Beware of Private Populism

Irami Osei-Frimpong
4 min readAug 17, 2020

I’m occasionally invited to go on Rising, an internet show hosted by Krystal Ball and Saagar Enjeti. The show’s premise is that the working class in America is being hosed by economic elites, and populists on the Right and Left can band together to wrest control of the nation’s social and political life from oligarchs, regardless of the cultural differences between the American Right and Left.

A handful of dubious assumptions undergird this premise, and most of them can be waved off as the two hosts agreeing on what they agree on and disagreeing on what they disagree on.

However, Randolph Hohle makes an argument in his newest book, “Racism in the Neoliberal Era” that suggests that public populism is fundamentally an intramural sport that excludes Black people. The facade of public populism only remained viable because Jim Crow violently kept Black people out of the public as rights bearing parts of the populace. Hohle’s is the first book I’ve read that takes the Jim Crow populism of “Big” Jim Folsom in Alabama, Maddux in Georgia, and Huey Long in Louisiana seriously. These racists were legitimate populists as long as the people who counted as people weren’t Black. Some of these populists, like Folsom, wouldn’t mind if a few Black people were helped along, too. As long as there weren’t too many, relative to the poor Whites who were aided.

Hohle’s argument runs that in response to the way that the Civil Rights Movement forced the legal recognition of Black people in the public, the public stopped being a White space and Whiteness was privatized, with racism stopped looked like explicit, denoted Black codes, and it started looking like a deregulated, enhanced, and government supported private sphere, e.g., segregation academies. In this way, desegregation led to the privatization of social infrastructure and the evacuation of public goods that we now call neoliberalism. Which means that neoliberalism is a racial policy, not an economic one. Neoliberalism is what racism looks like in the post Jim Crow era.

What this means is that populism, if it follows American racism, will find its expression as liberal/private populism. This is the populism of the UBI, charter school, even universal healthcare, especially if it comes in a private model like the ACA. It’s a populism that cedes power in production to elite power in exchange for a racialized White private space, while stigmatizing and racializing public services as Black, even while it secures government resources for private services.

This private populism is still going to be anti-Black, but it will not be the Right populism of Jim Crow. Right populism uses tradition and convention to avoid extending justice to Black people; private populism uses the mechanism of markets and choice, while restricting access to the productive power that creates the options among which people choose.

This private populism will redistribute resources in a way that doesn’t democratize productive power. You can put the people on welfare and give them healthcare and still keep people unempowered, even though their landlords will have secure access to rent. In this private populism, real power still flows through the unaccountable and capricious discretion of private transfers of wealth, e.g., inheritances and corporate access to investment.

For populism not to be racist, it’s going to have to return to a public that now includes Black people.

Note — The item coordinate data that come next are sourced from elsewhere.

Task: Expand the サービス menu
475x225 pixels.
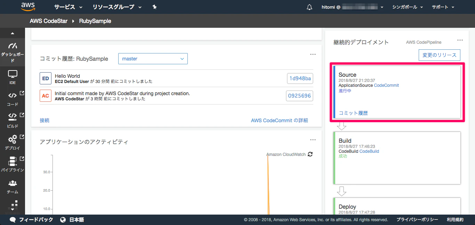Action: [x=68, y=7]
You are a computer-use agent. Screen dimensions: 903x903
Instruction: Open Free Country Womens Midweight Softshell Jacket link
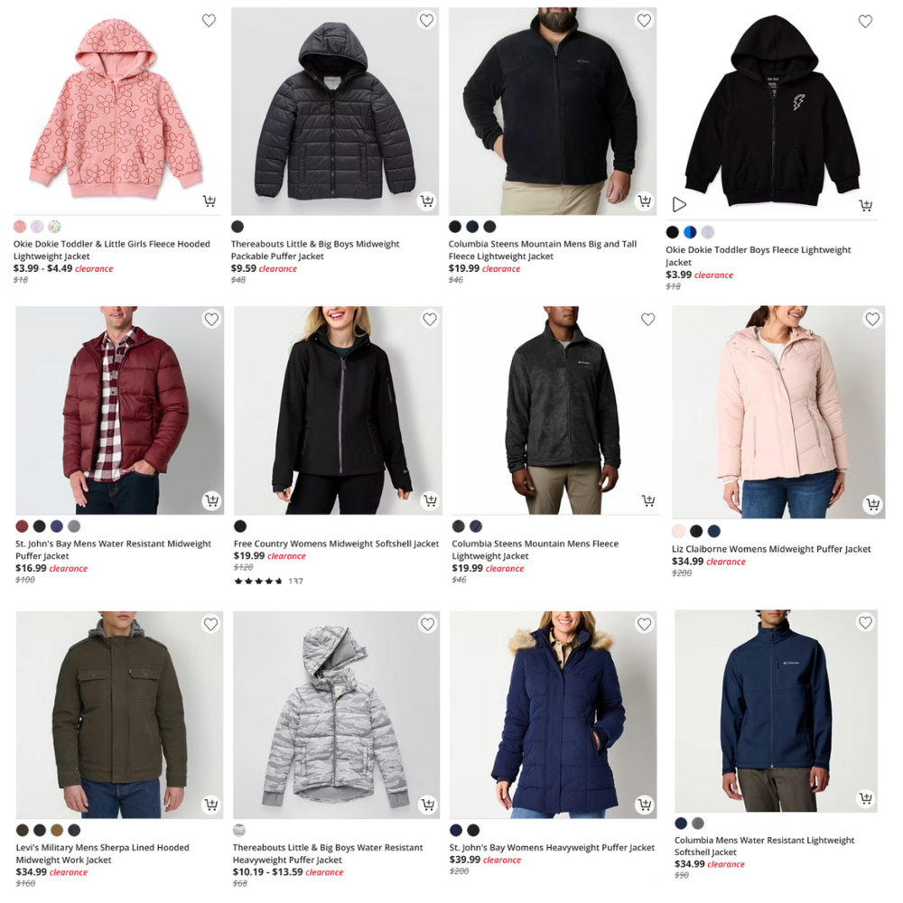[x=336, y=544]
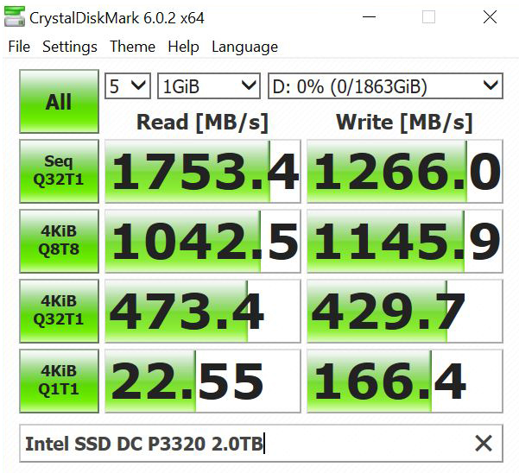Click the Seq Q32T1 read result 1753.4

203,172
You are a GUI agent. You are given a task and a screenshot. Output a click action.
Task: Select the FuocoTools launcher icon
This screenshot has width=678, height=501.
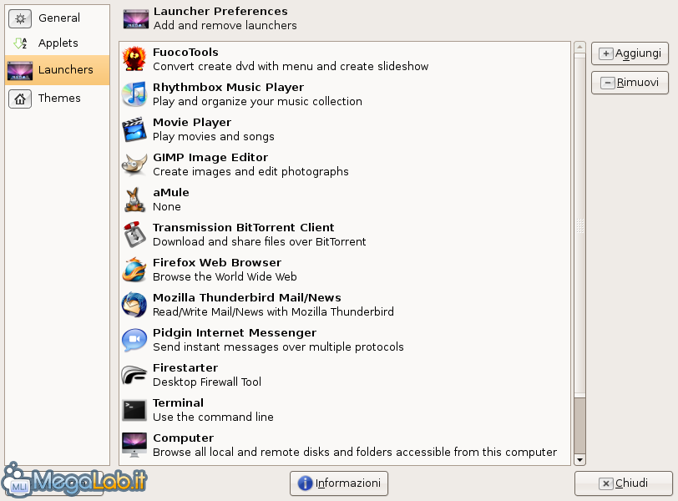[x=134, y=58]
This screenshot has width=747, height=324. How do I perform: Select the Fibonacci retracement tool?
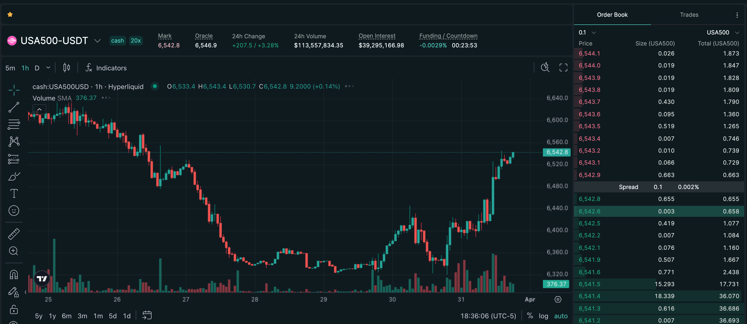(14, 125)
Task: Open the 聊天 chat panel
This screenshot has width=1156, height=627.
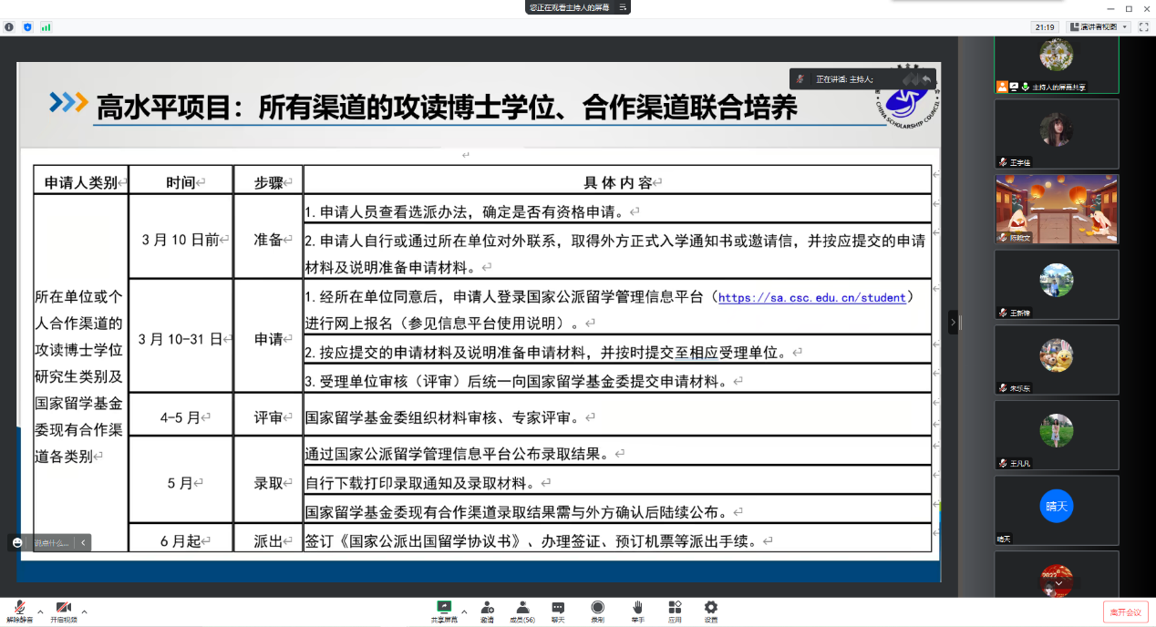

To reiterate, Right populism is going to be racist because it doesn’t overthrow conventional habits of thought and action in America, which are organized to induce Black degradation. But the alternative is begging to fall into the trap that the liberal Protestant church falls into, where you over throw the parochial cultural habits of the dominant institution, but you do it in a way that leaves a vacuous public, and ultimately privatized alternative.

If the drive towards privatization is driven by racism, then a populism that does not deal with racism will be a private populism, even if it’s not explicitly a Right populism.

This private populism will be vain and feckless because they are privatizing goods that can only be justly distributed through the public. Again, in the same way that the liberal Protestant church is feckless when it overthrows conservative orthodoxy but does not adopt public and political posture.

This private populism will not secure institutions that entail sharing public power. It’ll be the populism of the Universal Basic Income (UBI), Charter School Choice, and possibly a public option for healthcare. But the basic infrastructure of production will be left unchecked, and racialized by private firms and elites who can take advantage of the standing productive infrastructure.

It’ll be further atomizing because it promises freedom, but it only democratizes enough power for vanity pursuits. The alternative is a public populism of a Federal Job Guarantee in the Works Progress Administration mold, one that mainstreams people into the civic infrastructure doing public works, and rescues decision-making power over what goods and services need to be produced from the market, and distributes a share of productive power into the public by providing the coordination infrastructure and materials. Unlike the UBI, a Federal Job Guarantee is how schools, parks and roads are built and repaired. They are also how cultural institutions like theaters and museums are sustained, not has hobbies, but as institutional vocations.

Public populism universalizes these goods through public production and interaction, whereas private populism sustains the productive and reproductive infrastructure as is, while giving individuals slightly more resources to participate in it as consumers, as is. This private populism is perfectly consistent with sustaining racism, while softening the blow, just like the liberal church manages racism, while softening the blow relative to its conservative counterparts.

A populism that leaves the public infrastructure in tact, or worse, flatters the populace into believe that freedom is privatized, leads to a deregulated, atomized, confused, and ultimately feckless private sphere that is still dependent on corporate capital and individual, elite charity for production.